Carcinoma mammario avanzato

ALKERAN è stato somministrato per via orale a dosi di 0,15 mg/kg di peso corporeo o di 6 mg/m2 di superficie corporea al giorno, per 5 giorni, con intervalli di 6 settimane tra un ciclo e l'altro. In caso di tossicità midollare il dosaggio veniva ridotto.

Policitemia rubra vera

La dose abituale per indurre la remissione è di 6-10 mg al giorno per 5-7 giorni e in seguito, di 2-4 mg al giorno fino al conseguimento di un soddisfacente controllo della malattia. La terapia di mantenimento comprende un dosaggio di 2-6 mg una volta alla settimana. Durante la terapia di mantenimento è fondamentale un attento controllo ematologico ed un aggiustamento del dosaggio sulla base dei risultati dei frequenti esami emocromocitometrici.

Popolazione pediatrica

ALKERAN, nell'ambito della posologia convenzionale, è solo raramente indicato nella popolazione pediatrica e non possono essere fornite linee guida definite per il dosaggio.

Pazienti anziani

Sebbene ALKERAN sia frequentemente impiegato ai dosaggi convenzionali nei pazienti anziani, non sono disponibili specifiche informazioni relative alla somministrazione in questo gruppo di pazienti. L'esperienza nell'impiego di ALKERAN nei pazienti anziani è limitata. Si deve pertanto assicurare, prima della somministrazione di ALKERAN nei pazienti anziani, che venga garantito un adeguato stato generale e funzionale degli organi.

Pazienti con insufficienza renale

La clearance di ALKERAN, sebbene variabile, si riduce in caso di insufficienza renale .

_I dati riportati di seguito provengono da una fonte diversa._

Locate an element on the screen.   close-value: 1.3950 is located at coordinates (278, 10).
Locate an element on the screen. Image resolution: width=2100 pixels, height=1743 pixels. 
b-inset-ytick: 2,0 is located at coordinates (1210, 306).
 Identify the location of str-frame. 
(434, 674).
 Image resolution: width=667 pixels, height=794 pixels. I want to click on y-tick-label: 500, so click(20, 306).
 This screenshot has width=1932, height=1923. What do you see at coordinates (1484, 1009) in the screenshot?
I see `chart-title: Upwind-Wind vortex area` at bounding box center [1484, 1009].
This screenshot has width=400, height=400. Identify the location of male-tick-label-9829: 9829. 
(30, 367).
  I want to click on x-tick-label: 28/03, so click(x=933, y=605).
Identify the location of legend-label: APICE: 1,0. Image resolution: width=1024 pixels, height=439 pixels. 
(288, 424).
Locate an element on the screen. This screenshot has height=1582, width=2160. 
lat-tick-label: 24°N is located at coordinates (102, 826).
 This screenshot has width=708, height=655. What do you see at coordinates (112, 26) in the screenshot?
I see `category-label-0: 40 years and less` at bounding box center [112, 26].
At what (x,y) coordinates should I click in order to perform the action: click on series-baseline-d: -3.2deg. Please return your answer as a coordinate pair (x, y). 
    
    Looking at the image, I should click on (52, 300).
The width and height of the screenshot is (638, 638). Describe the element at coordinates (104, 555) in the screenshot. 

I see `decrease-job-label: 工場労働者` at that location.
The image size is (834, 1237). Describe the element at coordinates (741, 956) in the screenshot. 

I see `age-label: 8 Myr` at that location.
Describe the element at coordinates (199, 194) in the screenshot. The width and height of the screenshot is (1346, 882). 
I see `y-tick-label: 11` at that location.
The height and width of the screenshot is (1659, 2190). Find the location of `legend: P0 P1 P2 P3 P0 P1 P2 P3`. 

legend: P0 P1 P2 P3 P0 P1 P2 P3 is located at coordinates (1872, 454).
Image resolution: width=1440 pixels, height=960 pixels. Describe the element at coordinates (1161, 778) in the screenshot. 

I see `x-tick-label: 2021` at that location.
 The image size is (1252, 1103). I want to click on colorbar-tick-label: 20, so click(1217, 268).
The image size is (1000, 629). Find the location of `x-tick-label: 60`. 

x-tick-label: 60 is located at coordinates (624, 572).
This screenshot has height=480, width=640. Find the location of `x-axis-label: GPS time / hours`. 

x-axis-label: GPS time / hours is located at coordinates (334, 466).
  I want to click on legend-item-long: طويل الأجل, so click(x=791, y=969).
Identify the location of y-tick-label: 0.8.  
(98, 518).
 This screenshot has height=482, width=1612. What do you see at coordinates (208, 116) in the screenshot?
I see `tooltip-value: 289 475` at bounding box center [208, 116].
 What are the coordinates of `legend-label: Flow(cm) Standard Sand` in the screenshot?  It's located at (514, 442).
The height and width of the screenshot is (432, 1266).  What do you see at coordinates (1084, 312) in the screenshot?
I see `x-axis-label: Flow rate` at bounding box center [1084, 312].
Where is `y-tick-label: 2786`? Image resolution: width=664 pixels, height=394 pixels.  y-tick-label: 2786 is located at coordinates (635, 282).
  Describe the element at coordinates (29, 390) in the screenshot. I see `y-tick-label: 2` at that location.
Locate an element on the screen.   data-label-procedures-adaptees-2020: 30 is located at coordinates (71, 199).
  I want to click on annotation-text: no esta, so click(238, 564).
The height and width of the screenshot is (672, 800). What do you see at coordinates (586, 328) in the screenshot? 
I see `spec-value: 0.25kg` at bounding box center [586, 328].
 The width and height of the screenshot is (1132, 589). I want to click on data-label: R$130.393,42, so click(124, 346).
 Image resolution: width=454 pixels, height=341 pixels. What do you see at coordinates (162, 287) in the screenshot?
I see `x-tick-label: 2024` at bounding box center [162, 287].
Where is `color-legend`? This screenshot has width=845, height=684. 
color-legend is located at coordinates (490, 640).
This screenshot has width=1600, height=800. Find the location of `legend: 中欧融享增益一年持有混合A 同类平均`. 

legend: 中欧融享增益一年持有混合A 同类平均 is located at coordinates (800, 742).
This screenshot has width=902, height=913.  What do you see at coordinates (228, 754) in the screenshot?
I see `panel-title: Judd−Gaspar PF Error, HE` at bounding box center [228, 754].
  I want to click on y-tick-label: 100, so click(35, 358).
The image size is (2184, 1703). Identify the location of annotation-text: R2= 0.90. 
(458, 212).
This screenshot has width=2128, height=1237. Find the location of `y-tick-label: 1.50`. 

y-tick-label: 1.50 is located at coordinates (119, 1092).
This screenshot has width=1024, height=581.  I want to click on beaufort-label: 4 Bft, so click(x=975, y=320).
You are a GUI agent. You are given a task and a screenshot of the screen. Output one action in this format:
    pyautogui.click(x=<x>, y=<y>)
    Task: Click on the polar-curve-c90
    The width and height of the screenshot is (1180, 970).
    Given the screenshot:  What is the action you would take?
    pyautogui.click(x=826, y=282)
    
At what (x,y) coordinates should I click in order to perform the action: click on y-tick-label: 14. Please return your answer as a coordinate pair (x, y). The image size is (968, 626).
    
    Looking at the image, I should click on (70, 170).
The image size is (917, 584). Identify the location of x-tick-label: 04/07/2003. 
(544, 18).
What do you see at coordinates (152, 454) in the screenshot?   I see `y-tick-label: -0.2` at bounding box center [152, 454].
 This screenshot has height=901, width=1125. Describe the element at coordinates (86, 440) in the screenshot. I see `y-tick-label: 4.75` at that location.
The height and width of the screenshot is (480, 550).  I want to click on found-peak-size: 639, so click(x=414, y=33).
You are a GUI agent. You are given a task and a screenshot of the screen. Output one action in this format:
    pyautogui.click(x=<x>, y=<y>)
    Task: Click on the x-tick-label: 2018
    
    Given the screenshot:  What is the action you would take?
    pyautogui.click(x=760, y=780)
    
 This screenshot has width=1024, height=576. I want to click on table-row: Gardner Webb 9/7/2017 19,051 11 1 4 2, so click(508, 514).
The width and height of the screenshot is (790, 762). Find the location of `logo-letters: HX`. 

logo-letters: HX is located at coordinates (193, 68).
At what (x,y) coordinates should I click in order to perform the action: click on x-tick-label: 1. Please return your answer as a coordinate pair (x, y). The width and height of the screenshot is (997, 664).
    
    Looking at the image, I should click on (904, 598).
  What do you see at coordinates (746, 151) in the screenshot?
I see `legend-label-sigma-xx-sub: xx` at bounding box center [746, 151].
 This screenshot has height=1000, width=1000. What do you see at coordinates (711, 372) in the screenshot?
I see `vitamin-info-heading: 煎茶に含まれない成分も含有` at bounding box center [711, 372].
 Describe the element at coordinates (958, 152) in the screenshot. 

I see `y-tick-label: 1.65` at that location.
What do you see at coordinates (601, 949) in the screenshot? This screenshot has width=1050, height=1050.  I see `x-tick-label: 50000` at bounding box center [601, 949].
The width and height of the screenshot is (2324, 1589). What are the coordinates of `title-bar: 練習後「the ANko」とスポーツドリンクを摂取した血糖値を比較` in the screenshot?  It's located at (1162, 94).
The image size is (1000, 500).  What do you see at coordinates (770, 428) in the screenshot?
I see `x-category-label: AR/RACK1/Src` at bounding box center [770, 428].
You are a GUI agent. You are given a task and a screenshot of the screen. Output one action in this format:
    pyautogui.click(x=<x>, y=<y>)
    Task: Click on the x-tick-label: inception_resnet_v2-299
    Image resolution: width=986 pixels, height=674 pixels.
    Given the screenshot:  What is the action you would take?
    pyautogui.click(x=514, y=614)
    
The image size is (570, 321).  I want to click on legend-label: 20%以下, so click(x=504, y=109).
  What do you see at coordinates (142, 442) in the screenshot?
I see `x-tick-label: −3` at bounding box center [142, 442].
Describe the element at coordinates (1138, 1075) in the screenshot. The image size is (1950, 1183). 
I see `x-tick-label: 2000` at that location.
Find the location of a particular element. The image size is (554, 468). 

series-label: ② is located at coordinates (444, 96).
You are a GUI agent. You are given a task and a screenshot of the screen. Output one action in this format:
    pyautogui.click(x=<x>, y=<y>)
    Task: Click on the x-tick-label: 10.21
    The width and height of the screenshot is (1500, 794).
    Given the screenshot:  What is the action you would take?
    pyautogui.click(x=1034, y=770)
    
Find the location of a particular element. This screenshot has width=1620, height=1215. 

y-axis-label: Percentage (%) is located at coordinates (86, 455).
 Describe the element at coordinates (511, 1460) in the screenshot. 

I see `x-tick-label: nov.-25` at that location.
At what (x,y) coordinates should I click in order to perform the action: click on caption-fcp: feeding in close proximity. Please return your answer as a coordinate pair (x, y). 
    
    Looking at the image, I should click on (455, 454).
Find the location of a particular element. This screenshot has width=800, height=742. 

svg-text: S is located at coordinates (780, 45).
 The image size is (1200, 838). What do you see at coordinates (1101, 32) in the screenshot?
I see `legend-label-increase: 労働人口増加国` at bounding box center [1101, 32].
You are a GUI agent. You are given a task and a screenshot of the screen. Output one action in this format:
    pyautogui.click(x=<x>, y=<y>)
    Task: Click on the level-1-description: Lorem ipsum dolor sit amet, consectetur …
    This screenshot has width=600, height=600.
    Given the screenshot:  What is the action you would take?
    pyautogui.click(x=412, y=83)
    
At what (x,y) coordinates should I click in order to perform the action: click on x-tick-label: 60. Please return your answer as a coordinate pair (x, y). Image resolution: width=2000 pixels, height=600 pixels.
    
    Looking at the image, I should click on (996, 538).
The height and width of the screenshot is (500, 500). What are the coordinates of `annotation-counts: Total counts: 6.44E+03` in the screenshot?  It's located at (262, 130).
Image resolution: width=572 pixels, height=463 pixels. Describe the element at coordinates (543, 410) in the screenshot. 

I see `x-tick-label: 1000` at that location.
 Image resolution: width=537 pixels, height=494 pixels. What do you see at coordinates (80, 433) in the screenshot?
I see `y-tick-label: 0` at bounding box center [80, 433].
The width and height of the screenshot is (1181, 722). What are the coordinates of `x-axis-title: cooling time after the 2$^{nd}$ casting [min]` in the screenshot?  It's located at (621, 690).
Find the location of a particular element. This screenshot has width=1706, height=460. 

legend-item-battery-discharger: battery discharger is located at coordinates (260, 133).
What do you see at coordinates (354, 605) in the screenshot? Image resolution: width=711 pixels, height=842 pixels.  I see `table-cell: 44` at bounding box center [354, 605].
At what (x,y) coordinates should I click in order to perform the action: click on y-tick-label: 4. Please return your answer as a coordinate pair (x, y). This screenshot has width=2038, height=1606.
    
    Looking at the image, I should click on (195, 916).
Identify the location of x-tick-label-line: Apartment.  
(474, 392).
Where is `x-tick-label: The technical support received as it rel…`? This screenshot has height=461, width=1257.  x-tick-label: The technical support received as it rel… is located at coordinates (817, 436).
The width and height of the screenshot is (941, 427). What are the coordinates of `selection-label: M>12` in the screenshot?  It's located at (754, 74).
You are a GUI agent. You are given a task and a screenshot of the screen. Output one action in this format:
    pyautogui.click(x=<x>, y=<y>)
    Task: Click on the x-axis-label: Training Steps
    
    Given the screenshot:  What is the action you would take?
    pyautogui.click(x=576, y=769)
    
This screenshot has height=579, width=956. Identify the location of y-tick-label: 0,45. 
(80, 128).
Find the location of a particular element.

I dati farmacocinetici attualmente disponibili non indicano una necessità assoluta di riduzione del dosaggio quando il farmaco viene somministrato per via orale ai pazienti con insufficienza renale. Tuttavia inizialmente è prudente utilizzare una dose ridotta.

Modo di somministrazione

Dopo somministrazione orale l'assorbimento di ALKERAN è variabile. Al fine di assicurare il raggiungimento di livelli potenzialmente terapeutici può rendersi necessario un cauto aumento della dose fino a che non si riscontri mielosoppressione.


SOVRADOSAGGIO



Cosa fare se avete preso una dose eccessiva di Alkeran 2 mg 25 compresse rivestite con film

Sintomi e segni

I segni più frequenti di iperdosaggio acuto conseguente a somministrazione per via orale sono rappresentati da disturbi gastro-intestinali, come la nausea, il vomito, la diarrea. L'effetto tossico principale è la depressione midollare che può condurre a leucopenia, trombocitopenia e anemia.

Trattamento

Se necessario si devono istituire misure generali di supporto, associate ad appropriate trasfusioni ematiche e piastriniche, e deve essere presa in considerazione l'ospedalizzazione, la profilassi delle infezioni con agenti antiinfettivi, l'uso di fattori ematologici di crescita.

Non si conoscono antidoti specifici. Il quadro ematico deve essere attentamente controllato per almeno 4 settimane dall'avvenuto sovradosaggio, fino a che non vi sia evidenza di recupero.


CONSERVAZIONE



Conservare a temperatura compresa tra 2-8 °C, in luogo asciutto.